[Start Reading passage]
✨ Thank you for joining the community craft conga line that is GROUP HUG! I am so glad you are here.✨
The other weekend, poking around drawers and thumbing over manila folder tabs in the Lesbian Herstory Archives, I tried to think about what people usually do in archive libraries. My friend was downstairs deep in his own research. Feeling basic, I slid out the folder marked Connecticut in faded pencil.
And then I didn’t get out of my chair for another hour.
My relationship to Connecticut is a repeating cycle of underestimation and surprise; I grew up here, live here now, and nod knowingly every time someone makes a joke about how it is mainly a place to drive through on your way somewhere better. And then the universe makes a jerk out of me as I’m reminded of the friends, family, spaces, and love that makes me so glad to be back here.
It was no different in the archives. I expected a thin folder. Maybe a few newspaper clippings about Bloodroot, the feminist vegetarian restaurant that’s existed since the 70’s, or maybe a few random events at a library. Stories of people who lived here but exported their coolness to New York City.
Instead: issue after issue of a feminist newsletter listing events and potlucks and opportunities. Tiny business card ads of gay bookstores and dance clubs. An entire Women’s Liberation Center – part gathering space, part office space, and part coffee house – right across the street from Nica’s where I recently panic-bought vanilla icing. Photos of pro-choice billboards on the same main street I take every day to go anywhere in New Haven, and an ask for $24 to get more ads just like that one on more buses and more billboards.
“We have taken entire freaking leaps backwards,” I said quietly, but panickedly, to my friend who was looking through old newsletters from Santa Cruz thinking the same thing.
I was throttled by a feeling that was both thrilling and painful; this existed, this all existed. Even in a place where you wouldn’t expect it because this wasn’t San Francisco or New York City. It was still a place people drove through to somewhere better even then, too. But we managed to have multi-floor gathering centers and Women’s Liberation Rock Bands and clubs and meeting spaces and venues. They had addresses. I walk by those addresses today. They were real!
I know this feeling is the whole point of connecting with history, especially alternative histories. And so many of these specific women, lesbian, and feminist spaces were also transphobic and racist so they’re far from being actually utopic.
But seeing the sheer infrastructure – holding the evidence of it all in my hands – really knocked me out! It made me think:
Our idea of something utopic is actually just table stakes. It’s not wild to want a huge physical space to gather with people. It is not even that utopian! We’ve had them before!
[End Reading passage]
Aim:
Copy the stretch of the archives essay from "I was throttled" through "They were real!" word for word.
[Start Collected material]
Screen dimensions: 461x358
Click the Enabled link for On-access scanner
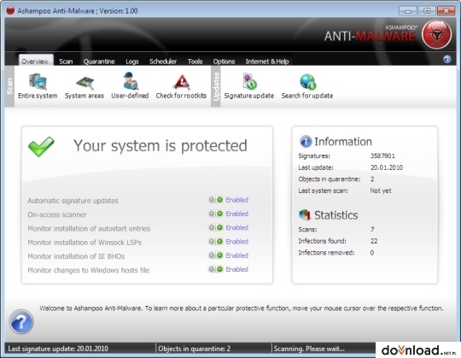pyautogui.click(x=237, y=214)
[End Collected material]
Solved exercise:
I was throttled by a feeling that was both thrilling and painful; this existed, this all existed. Even in a place where you wouldn’t expect it because this wasn’t San Francisco or New York City. It was still a place people drove through to somewhere better even then, too. But we managed to have multi-floor gathering centers and Women’s Liberation Rock Bands and clubs and meeting spaces and venues. They had addresses. I walk by those addresses today. They were real!